## Excerpted passage
Step 8: Make the res object into a Dataframe, so that it would be easy to merge with mthe ain dataset

vaders = pd.DataFrame(res).T
vaders.reset_index().rename(columns= {'index':'Id'})

financial_new_df = financial_new_df.reset_index().rename(columns={'index': 'Id'})

Step 9: Now we have a sentimental score of metadata

vaders = vaders.merge(financial_new_df, how='left', left_index=True, right_on='Index_Change_Percent')

vaders.head()

Step 10: Create Barplot and this plot gives the compound score. Compound score gives the entire persption of the sentence, if it is +1 which means positive and -1 means negative (customer not satisfied)

ax = sns.barplot(data = vaders, x = 'Index_Change_Percent', y = 'compound')

## Given information
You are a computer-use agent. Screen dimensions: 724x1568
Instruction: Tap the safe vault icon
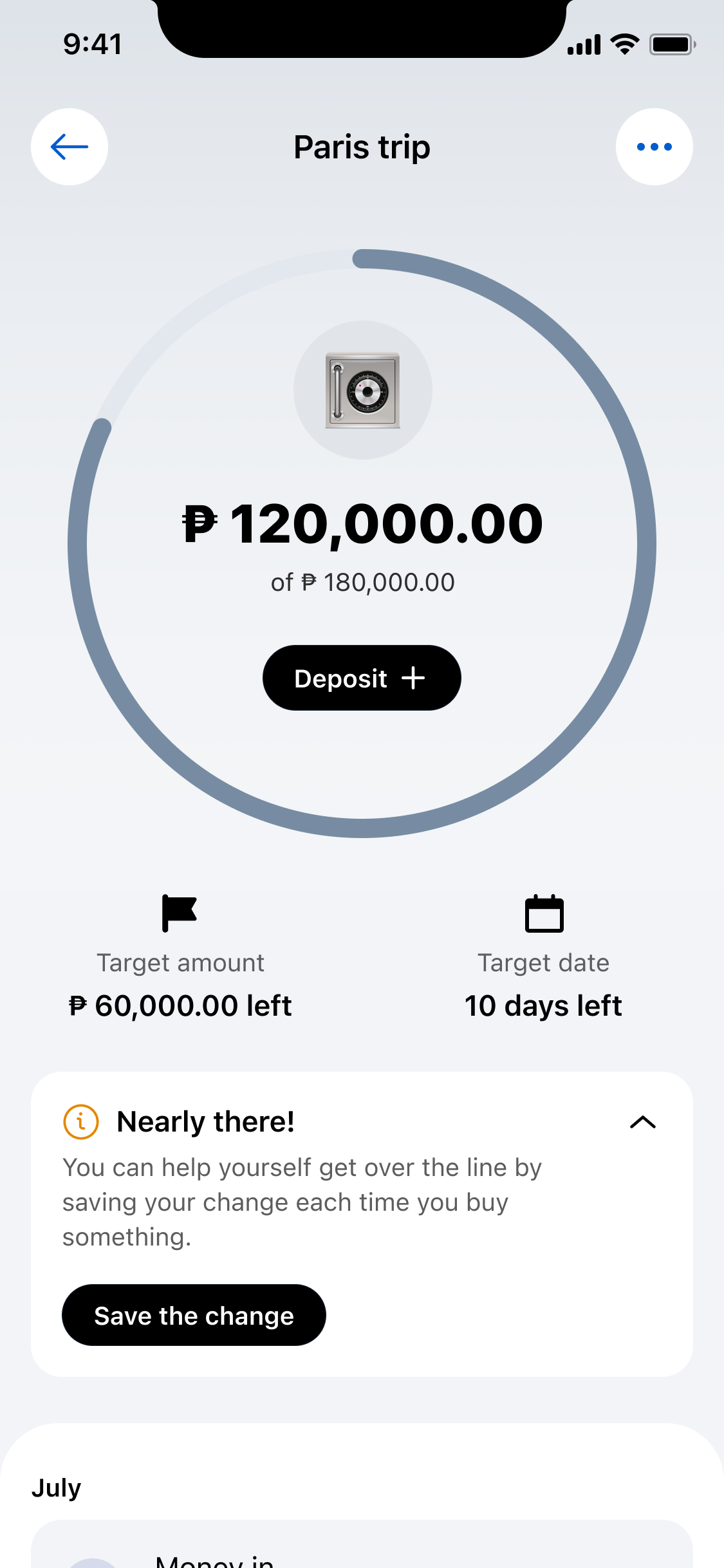point(362,390)
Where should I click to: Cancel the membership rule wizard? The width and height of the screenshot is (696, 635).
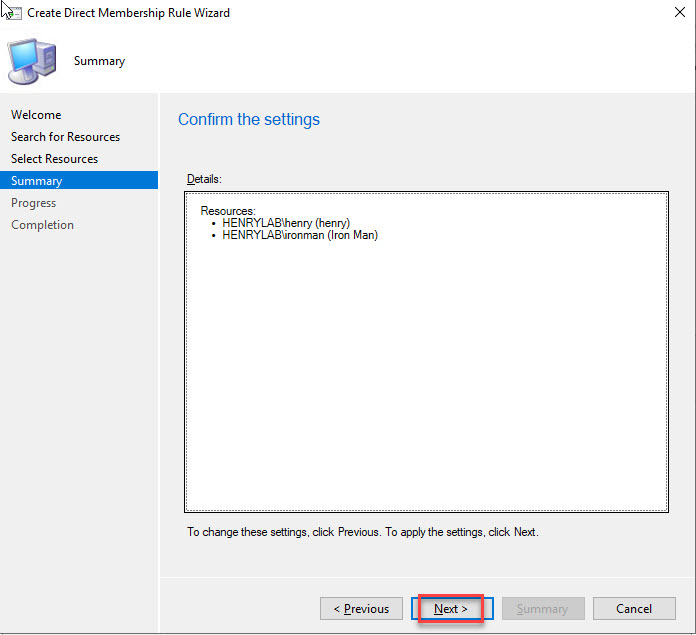coord(634,608)

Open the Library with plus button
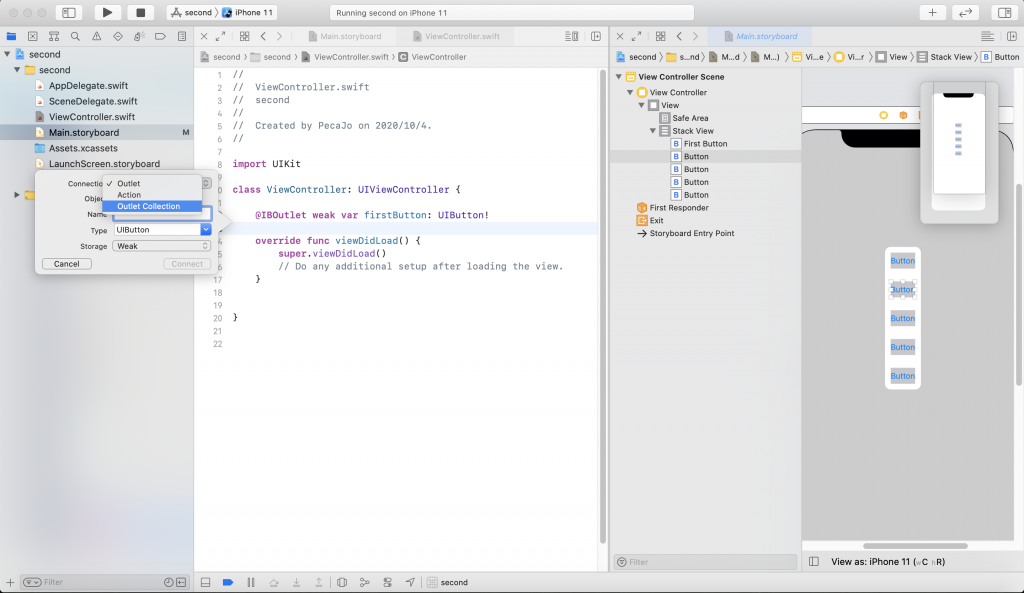pos(932,13)

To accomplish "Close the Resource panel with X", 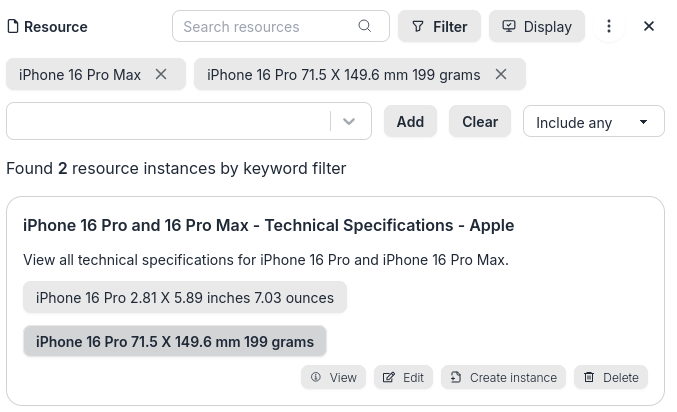I will [x=649, y=27].
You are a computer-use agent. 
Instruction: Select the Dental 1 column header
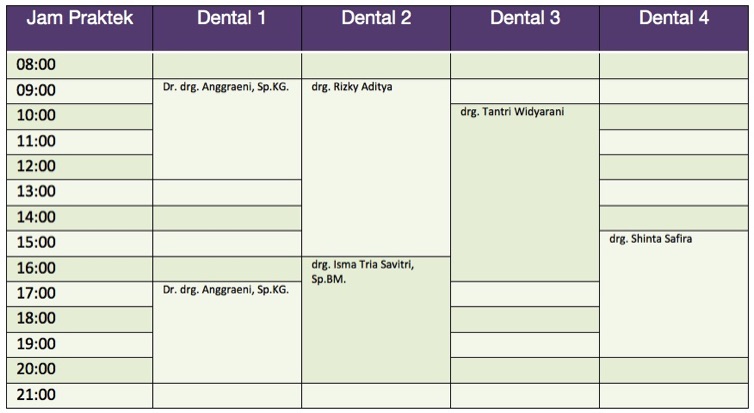coord(231,19)
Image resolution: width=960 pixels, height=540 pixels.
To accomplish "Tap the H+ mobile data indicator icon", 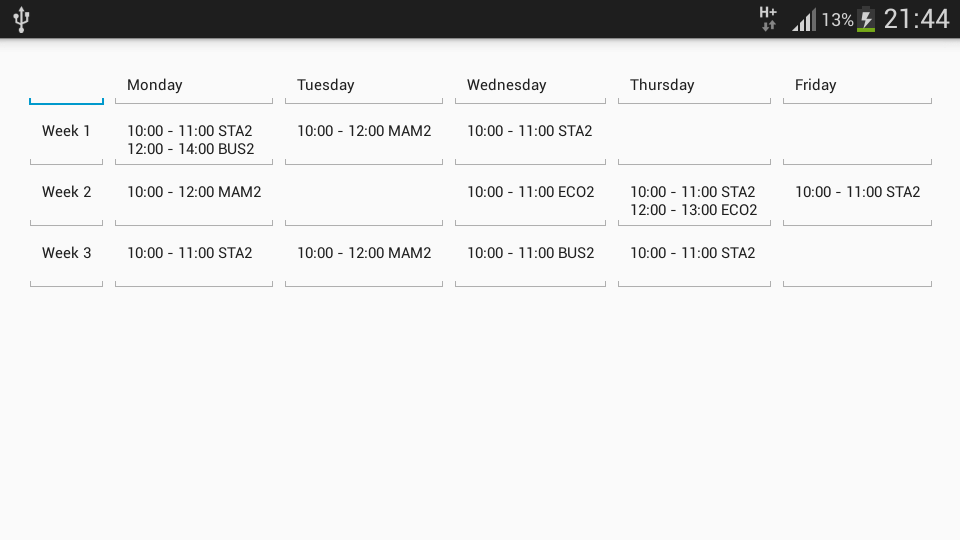I will [768, 18].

## Written exercise 1
List the step numbers that appear in the sentiment analysis walkthrough.
## Written exercise 2
Carry the sentiment analysis walkthrough forward from its last line.
The items have no connection to the sentiment analysis walkthrough.

## Task output 1
Step 8, Step 9, Step 10

## Task output 2
ax.set_title('Compound score by Financial dataset')
plt.show()

fig, axs = plt.subplots(1,3, figsize = (12,3))
sns.barplot(data=vaders,x = 'Index_Change_Percent', y = 'pos',ax = axs[0])
sns.barplot(data=vaders, x = 'Index_Change_Percent', y = 'neu', ax = axs[1])
sns.barplot(data=vaders, x = 'Index_Change_Percent', y = 'neg',ax = axs[2])
axs[0].set_title('Positive')
axs[0].set_title('Neutral')
axs[0].set_title('Negative')
plt.tight_layout()
plt.show()